La nuova misura, che sarà soggetta a multe a partire da 100 pounds (110 euro), si applicherà sia ai raduni in spazi chiusi che all’aperto, compresi i parchi. Non è previsto che si applichi a luoghi di lavoro, matrimoni, funerali e sport di squadra. Sia domenica che lunedì nel Paese sono stati registrati 3 mila nuovi casi, gli incrementi giornalieri più alti da maggio. Mentre martedì sono stati individuati circa 2.500 nuovi casi.

ITALIA

EPA/Daniel Irungu | Vaccini

Giovani o anziani? Gli studiosi divisi su chi debba essere vaccinato prima

Chi vaccinare prima? È il grande dilemma a cui studiosi, virologi ed esperti – tutti – stanno provando a dare una risposta. Dopo gli operatori sanitari toccherà ai giovani o agli anziani? Secondo un gruppo di ricercatori della University of Southern California e della Johns Hopkins University – riporta il Corriere della Sera – sarebbe più utile vaccinare prima i giovani per fermare il diffondersi del virus.

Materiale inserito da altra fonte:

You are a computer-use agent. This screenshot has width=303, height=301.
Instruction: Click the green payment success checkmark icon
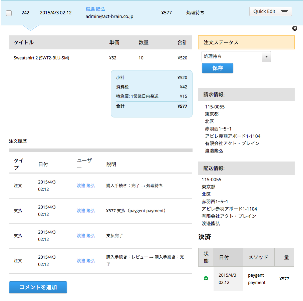click(x=206, y=278)
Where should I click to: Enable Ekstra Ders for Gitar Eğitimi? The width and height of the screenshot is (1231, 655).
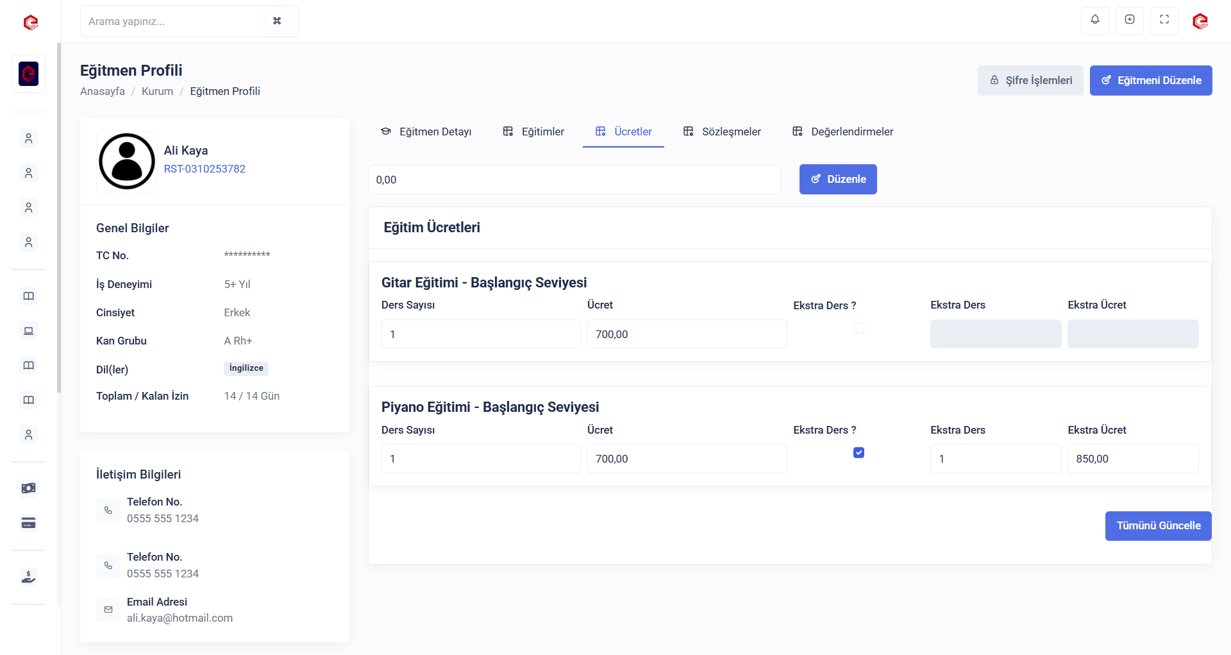[858, 328]
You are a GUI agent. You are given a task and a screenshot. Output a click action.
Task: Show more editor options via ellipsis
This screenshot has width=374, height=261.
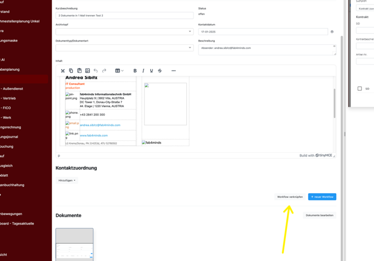point(173,71)
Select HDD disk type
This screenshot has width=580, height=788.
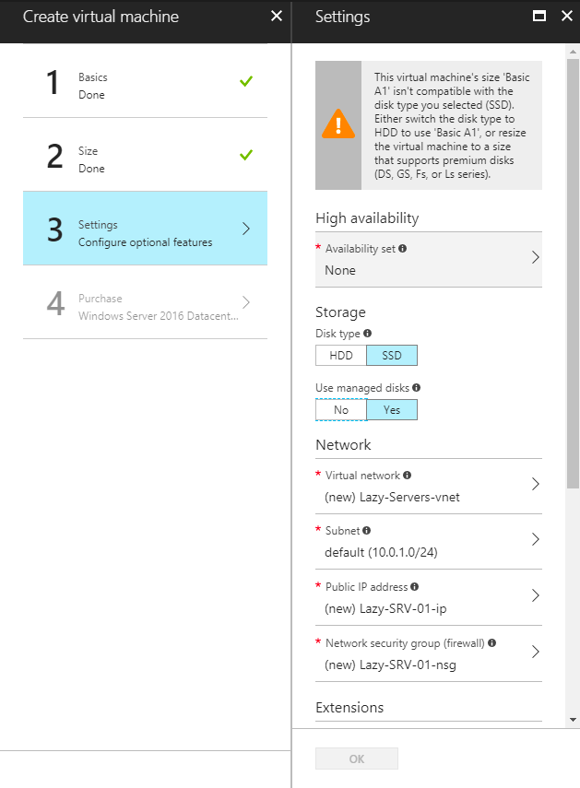pos(340,356)
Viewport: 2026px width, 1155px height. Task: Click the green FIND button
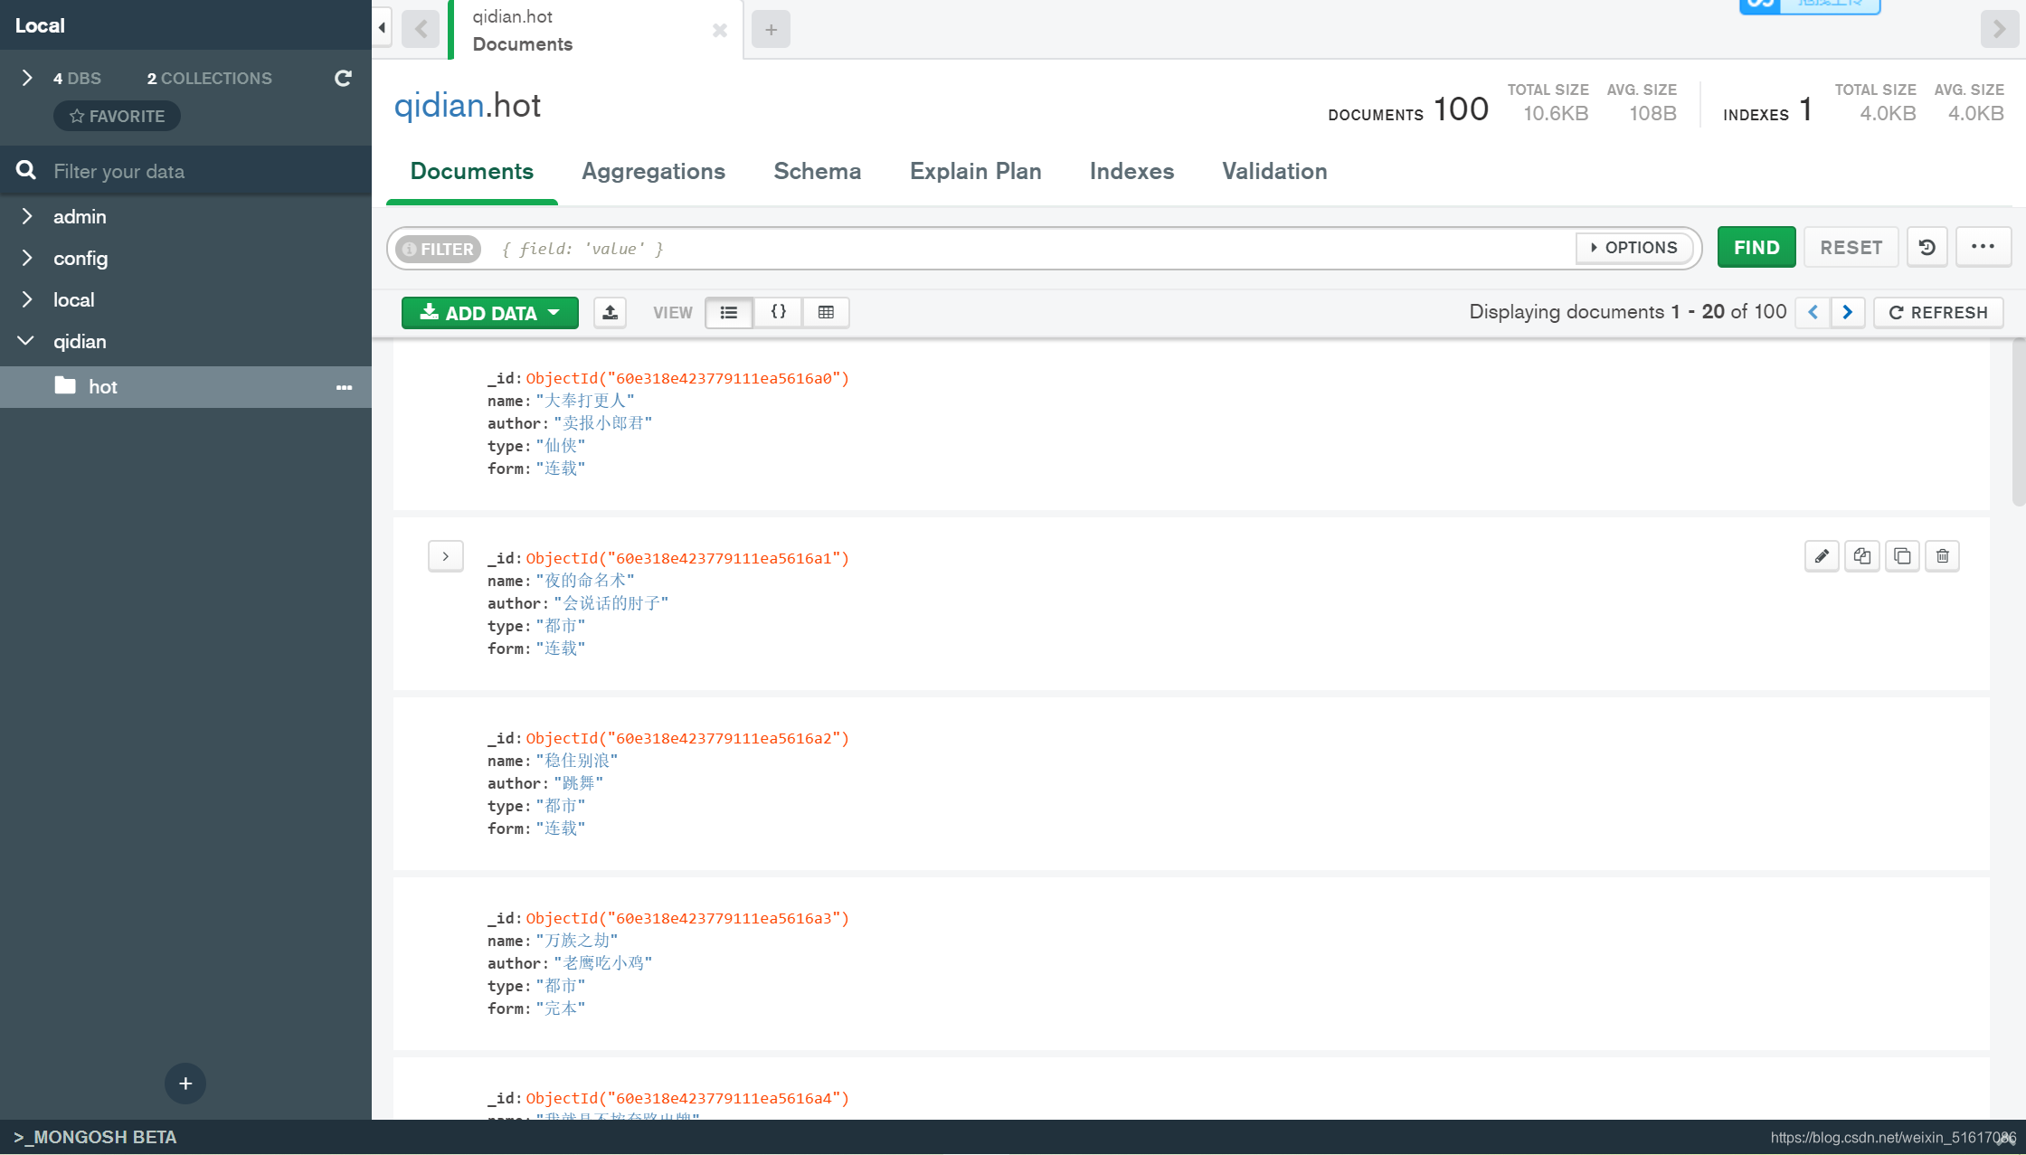point(1756,248)
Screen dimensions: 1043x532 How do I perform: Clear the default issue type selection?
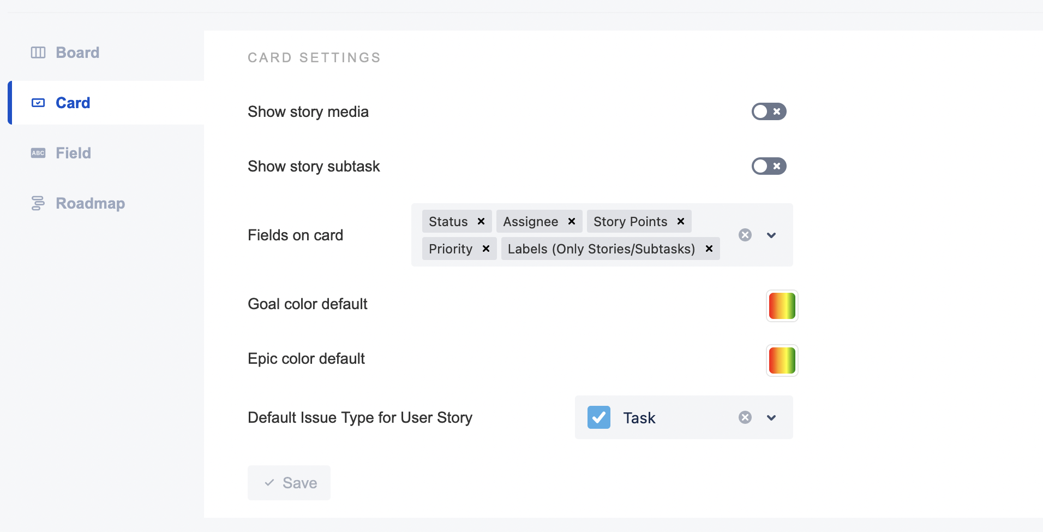pyautogui.click(x=745, y=417)
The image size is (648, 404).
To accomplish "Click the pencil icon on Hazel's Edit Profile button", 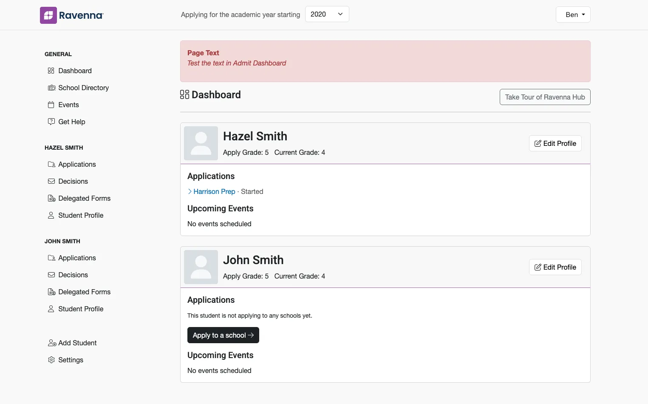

Avendo visto in prima persona i rischi reali di una diffusione rapida e asintomatica del COVID-19 tra i giovani adulti , non siamo d’accordo con alcune delle raccomandazioni. «La diffusione asintomatica sta chiudendo scuole e università a livello nazionale e minacciando le comunità circostanti», affermano sul sito The Conversation.

Ad appoggiare l’idea in Italia c’è Mario Clerici, immunologo dell’università di Milano: «I giovani sono i soggetti più a rischio di contagio, per i numerosi scambi sociali che hanno ogni giorno. Trovo che la proposta di inserirli nella lista dei primi a ricevere il vaccino, dopo medici e infermieri, sia ragionevole anche nell’ottica di proteggere gli anziani, a contatto con figli e nipoti». Per Paolo Bonanni, epidemiologo dell’Università di Firenze, se il vaccino dovesse solo proteggerci dalle forme più gravi della malattia allora sarebbe meglio somministrarlo agli anziani.